Published online Sep 28, 2017. doi: 10.3748/wjg.v23.i36.6628
Peer-review started: February 28, 2017
First decision: April 28, 2017
Revised: May 25, 2017
Accepted: July 4, 2017
Article in press: July 4, 2017
Published online: September 28, 2017
Processing time: 212 Days and 1 Hours
Inflammatory bowel diseases (IBDs), such as ulcerative colitis and Crohn’s disease, are chronic pathologies associated with a deregulated immune response in the intestinal mucosa, and they are triggered by environmental factors in genetically susceptible individuals. Exogenous glucocorticoids (GCs) are widely used as anti-inflammatory therapy in IBDs. In the past, patients with moderate or severe states of inflammation received GCs as a first line therapy with an important effectiveness in terms of reduction of the disease activity and the induction of remission. However, this treatment often results in detrimental side effects. This downside drove the development of second generation GCs and more precise (non-systemic) drug-delivery methods. Recent clinical trials show that most of these new treatments have similar effectiveness to first generation GCs with fewer adverse effects. The remaining challenge in successful treatment of IBDs concerns the refractoriness and dependency that some patients encounter during GCs treatment. A deeper understanding of the molecular mechanisms underlying GC response is key to personalizing drug choice for IBDs patients to optimize their response to treatment. In this review, we examine the clinical characteristics of treatment with GCs, followed by an in depth analysis of the proposed molecular mechanisms involved in its resistance and dependence associated with IBDs. This thorough analysis of current clinical and biomedical literature may help guide physicians in determining a course of treatment for IBDs patients and identifies important areas needing further study.
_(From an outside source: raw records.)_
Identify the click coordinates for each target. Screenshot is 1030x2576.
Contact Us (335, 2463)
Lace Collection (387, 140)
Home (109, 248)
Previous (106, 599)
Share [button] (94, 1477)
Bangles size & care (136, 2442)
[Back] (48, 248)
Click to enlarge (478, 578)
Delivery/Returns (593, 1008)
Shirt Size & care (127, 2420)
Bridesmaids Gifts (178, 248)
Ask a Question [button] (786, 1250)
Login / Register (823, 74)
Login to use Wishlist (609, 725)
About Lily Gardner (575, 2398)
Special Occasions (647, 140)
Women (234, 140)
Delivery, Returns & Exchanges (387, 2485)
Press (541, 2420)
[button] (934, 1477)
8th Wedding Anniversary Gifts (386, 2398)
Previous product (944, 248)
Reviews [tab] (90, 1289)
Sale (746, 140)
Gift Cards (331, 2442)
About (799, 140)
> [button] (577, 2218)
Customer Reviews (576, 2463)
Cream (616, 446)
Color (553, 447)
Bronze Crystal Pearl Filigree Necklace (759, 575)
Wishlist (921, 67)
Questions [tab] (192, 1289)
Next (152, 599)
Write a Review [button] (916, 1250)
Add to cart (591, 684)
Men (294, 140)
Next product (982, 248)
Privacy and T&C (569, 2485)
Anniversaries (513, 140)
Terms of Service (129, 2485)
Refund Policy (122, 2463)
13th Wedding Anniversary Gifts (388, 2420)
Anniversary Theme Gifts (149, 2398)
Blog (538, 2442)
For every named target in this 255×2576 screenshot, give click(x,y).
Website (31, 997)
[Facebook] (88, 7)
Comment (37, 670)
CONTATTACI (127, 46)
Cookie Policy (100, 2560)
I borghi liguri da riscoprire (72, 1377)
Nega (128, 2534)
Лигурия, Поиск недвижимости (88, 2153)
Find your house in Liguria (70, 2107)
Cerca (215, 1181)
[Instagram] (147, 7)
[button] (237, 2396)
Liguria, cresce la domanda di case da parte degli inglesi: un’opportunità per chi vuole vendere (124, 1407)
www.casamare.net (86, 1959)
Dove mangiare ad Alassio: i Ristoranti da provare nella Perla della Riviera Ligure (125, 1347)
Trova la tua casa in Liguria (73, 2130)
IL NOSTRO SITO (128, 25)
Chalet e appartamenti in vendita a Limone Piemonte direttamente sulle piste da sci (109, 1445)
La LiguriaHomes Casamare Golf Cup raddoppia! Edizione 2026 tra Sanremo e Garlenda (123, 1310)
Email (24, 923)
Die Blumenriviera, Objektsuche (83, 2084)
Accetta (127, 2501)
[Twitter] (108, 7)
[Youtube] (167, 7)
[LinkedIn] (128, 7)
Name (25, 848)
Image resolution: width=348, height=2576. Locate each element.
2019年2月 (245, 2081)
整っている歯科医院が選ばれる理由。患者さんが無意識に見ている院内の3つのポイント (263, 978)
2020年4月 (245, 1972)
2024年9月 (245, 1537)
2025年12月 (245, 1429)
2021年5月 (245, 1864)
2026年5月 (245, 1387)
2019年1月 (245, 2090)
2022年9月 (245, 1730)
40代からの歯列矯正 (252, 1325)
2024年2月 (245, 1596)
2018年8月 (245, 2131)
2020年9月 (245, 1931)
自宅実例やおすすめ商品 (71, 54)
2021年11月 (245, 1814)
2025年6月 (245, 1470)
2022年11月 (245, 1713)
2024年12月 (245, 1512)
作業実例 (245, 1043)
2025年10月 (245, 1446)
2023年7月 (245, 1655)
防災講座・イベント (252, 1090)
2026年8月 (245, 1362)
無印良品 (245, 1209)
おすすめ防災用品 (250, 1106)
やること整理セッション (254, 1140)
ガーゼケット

Core tip: Glucocorticoids (GCs) are widely used in patients with Inflammatory Bowel Diseases who have moderate or severe disease activity; however, some of them do not respond to treatment or become dependent. Knowledge of both the clinical approach of GCs treatment as well as the molecular basis underlying their effects will help physicians prescribe drugs that will lead to better outcomes for patients.